Hagrid estava inteiramente concentrado no ferimento do hipogrifo e nem percebeu de quem era a voz que lhe falava.
“Este pequeno está entrando na idade adulta. Lutou ferozmente com outros pelo direito de acasalar e acabou todo machucado. Não podia ignorar, senão as feridas infeccionariam!”
A maioria das criaturas mágicas possui uma intuição mais apurada que a dos bruxos. Sob o olhar atento de Amostá, o jovem hipogrifo de coleira, deitado no chão, agitou-se inquieto, percebendo o perigo que aquele jovem representava, e tentou a todo custo escapar das mãos de Hagrid.
“Calma, Bicuço, já termino... Dê-me uma mão, pode pegar a tesoura para mim?”
A mão enorme de Hagrid segurava suavemente o pescoço da criatura, e, por mais que o hipogrifo esperneasse, não conseguia se soltar.
“Obrigado!”, murmurou Hagrid, pegando a tesoura que uma mão jovem lhe estendia.
“De nada—”
Amostá sorriu educadamente. Dumbledore estava certo: Hagrid, com seu sangue de gigante, realmente possuía uma luz única, ausente nos outros homens.
No instante em que Hagrid soltou o animal, Bicuço disparou como uma flecha, correndo direto para dentro da floresta proibida, cheio de energia, deixando Hagrid radiante.

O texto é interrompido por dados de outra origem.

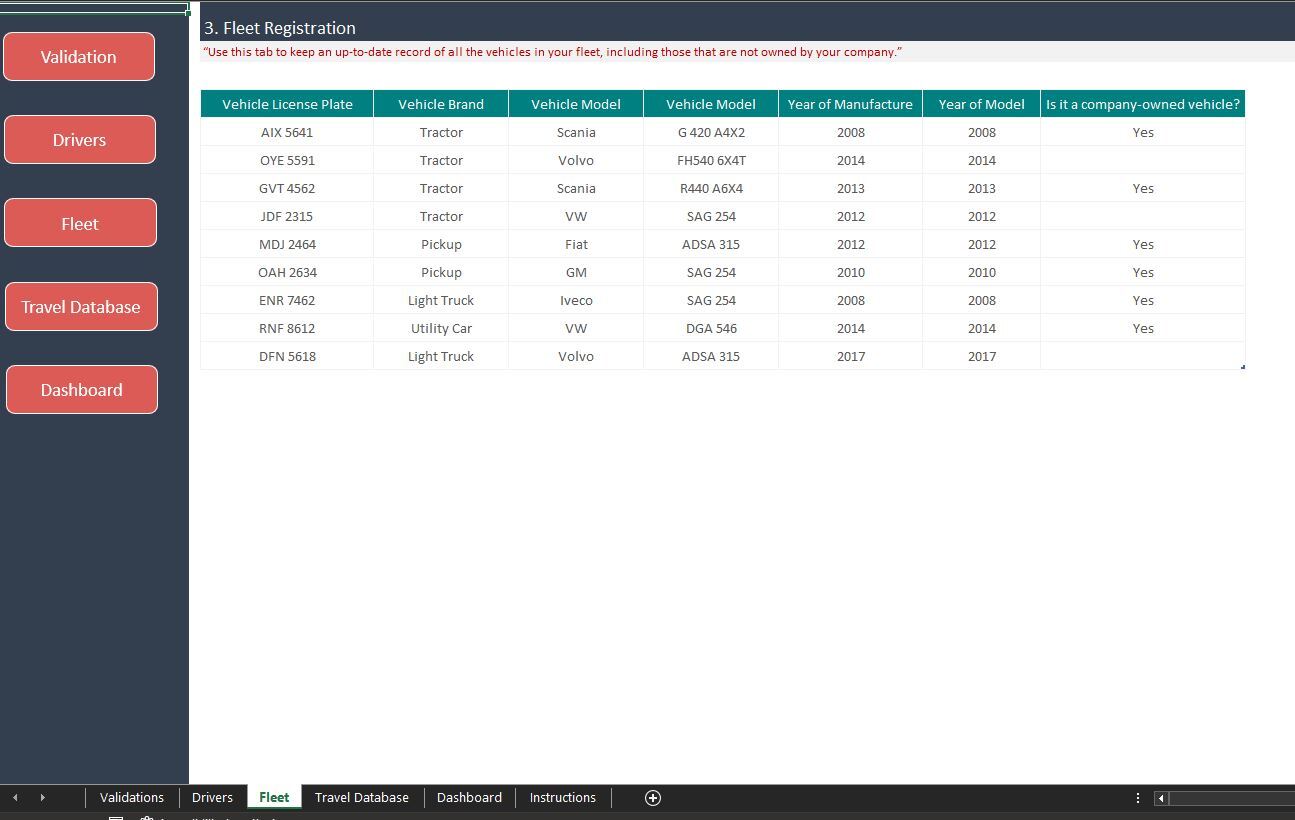Click the New Sheet plus icon
The height and width of the screenshot is (820, 1295).
coord(653,797)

“Ah, ele parece bem! Espero que esta experiência não o faça temer a busca pelo amor... Uh, cof cof! Pro... Professor Braien!”
Ao ver Bicuço sumir entre as árvores, Hagrid virou-se ainda sorridente, mas ao reconhecer quem era o visitante, seu sorriso congelou e, segundos depois, transformou-se num sorriso constrangido, porém cortês.
“Professor Braien, o que o traz aqui... digo, como posso ajudá-lo?”